Samara balançou a cabeça.
- Vai precisar querer de verdade. Sabe o que é uma unha encravada?
- Apenas teoricamente... - Francisca estava receosa do rumo que a conversa estava tomando, mas fora longe demais para recuar agora.
- Pois então... você tem essa unha encravada... essa mágoa e esse ressentimento em relação à sua irmã, embora ela tenha também todos os motivos plausíveis para sentir o mesmo em relação a você. Você conviveu muito bem com a sua unha doente, e provavelmente nem lembrava mais que ela existia... até que Juliana fez sua proposta. E aí, foi como se você houvesse acertado o dedão do pé... aquele com a unha encravada... numa pedra. Posso até admitir que Juliana provavelmente vem sentindo essa dor da topada há muito mais tempo e muito mais forte do que você... só que agora ela gritou um palavrão, bem alto, com toda a força dos pulmões. E isso deve ter tido um efeito catártico, imagino.

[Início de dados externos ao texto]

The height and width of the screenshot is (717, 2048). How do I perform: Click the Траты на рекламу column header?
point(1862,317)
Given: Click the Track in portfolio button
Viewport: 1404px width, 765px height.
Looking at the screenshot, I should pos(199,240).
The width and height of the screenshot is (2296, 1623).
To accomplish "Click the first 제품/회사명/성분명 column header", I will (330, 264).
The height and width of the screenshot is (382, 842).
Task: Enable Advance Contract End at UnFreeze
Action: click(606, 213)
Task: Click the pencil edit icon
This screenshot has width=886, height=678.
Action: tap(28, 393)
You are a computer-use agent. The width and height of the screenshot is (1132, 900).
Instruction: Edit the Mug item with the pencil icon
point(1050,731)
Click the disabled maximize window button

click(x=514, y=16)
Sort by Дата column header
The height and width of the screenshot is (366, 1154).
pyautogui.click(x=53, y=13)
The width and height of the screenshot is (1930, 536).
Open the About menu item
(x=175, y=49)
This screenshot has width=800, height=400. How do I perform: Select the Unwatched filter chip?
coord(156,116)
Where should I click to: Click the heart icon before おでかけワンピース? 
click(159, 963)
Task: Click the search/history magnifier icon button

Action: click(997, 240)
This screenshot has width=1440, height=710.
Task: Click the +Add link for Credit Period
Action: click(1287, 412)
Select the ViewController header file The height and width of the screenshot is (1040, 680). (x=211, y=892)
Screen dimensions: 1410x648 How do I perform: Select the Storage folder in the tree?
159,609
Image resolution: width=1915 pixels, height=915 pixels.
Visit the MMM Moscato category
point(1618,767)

Francisca ouvia, em silêncio. A reverenda ministra estava sorrindo da sua própria analogia.
- E você também está querendo soltar esse grito de dor que está preso em você, para que a dor passe... ao menos, momentaneamente. Mas esse não é o remédio adequado, nem para você, nem para ela.
- E qual é o remédio, reverenda ministra?
- O remédio é admitir que ambas estão doentes e buscar a cura, não o desabafo, o alívio temporário. Enquanto não buscarem esse tratamento, de modo sincero e efetivo, tudo o que farão será machucar-se uma a outra, mais e mais.
Francisca nada disse, cabisbaixa. No seu íntimo, ela sabia que a reverenda ministra tinha razão.